A package for generating synthetic clusters, with parameters to customize different aspects of the complexity of the cluster structure
Project description
HAWKS Data Generator
====================
.. image:: docs/source/images/hawks_animation.gif
:alt: Example gif of HAWKS
:scale: 65 %
:align: center
.. summary-marker-1-start
HAWKS is a tool for generating controllably difficult synthetic data,
used primarily for clustering.
.. summary-marker-1-end
This `repo <https://github.com/sea-shunned/hawks>`_ is associated with the following paper:
.. paper-marker-1-start
1. `Shand, C. <http://sea-shunned.github.io/>`_, `Allmendinger, R. <https://personalpages.manchester.ac.uk/staff/Richard.Allmendinger/>`_, `Handl, J. <https://personalpages.manchester.ac.uk/staff/Julia.Handl/>`_, `Webb, A. <http://www.awebb.info/>`_, & Keane, J. (2019, July). Evolving controllably difficult datasets for clustering. In Proceedings of the Genetic and Evolutionary Computation Conference (pp. 463-471). https://doi.org/10.1145/3321707.3321761 **(Nominated for best paper on the evolutionary machine learning track at GECCO'19)**
The academic/technical details can be found there. What follows here is
a practical guide to using HAWKS to generate synthetic data.
.. paper-marker-1-end
If you use HAWKS to generate data that forms part of a paper, please
cite the paper above and link to this repo.

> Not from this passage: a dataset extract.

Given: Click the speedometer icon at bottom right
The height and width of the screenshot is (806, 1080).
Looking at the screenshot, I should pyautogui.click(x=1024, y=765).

.. installation-marker-start
Installation
------------
Installation is available through pip by:
``pip install hawks``
.. installation-marker-end
or by cloning this repo (and installing locally using
``pip install .``). HAWKS was written for Python 3.6+. Other dependencies are specified in the `setup.py <https://github.com/sea-shunned/hawks/blob/master/setup.py>`_ file.
Running HAWKS
-------------
The parameters of hawks are configured via a config file system. Details
of the parameters are found in the `documentation <https://hawks.readthedocs.io/parameters>`_. For any parameters
that are not specified, default values will be used (as defined in
``hawks/defaults.json``).
.. example-marker-start
The example below illustrates how to run ``hawks``. Either a dictionary
or a path to a JSON config can be provided to override any of the
default values. Further examples can be found `here <https://hawks.readthedocs.io/examples>`_.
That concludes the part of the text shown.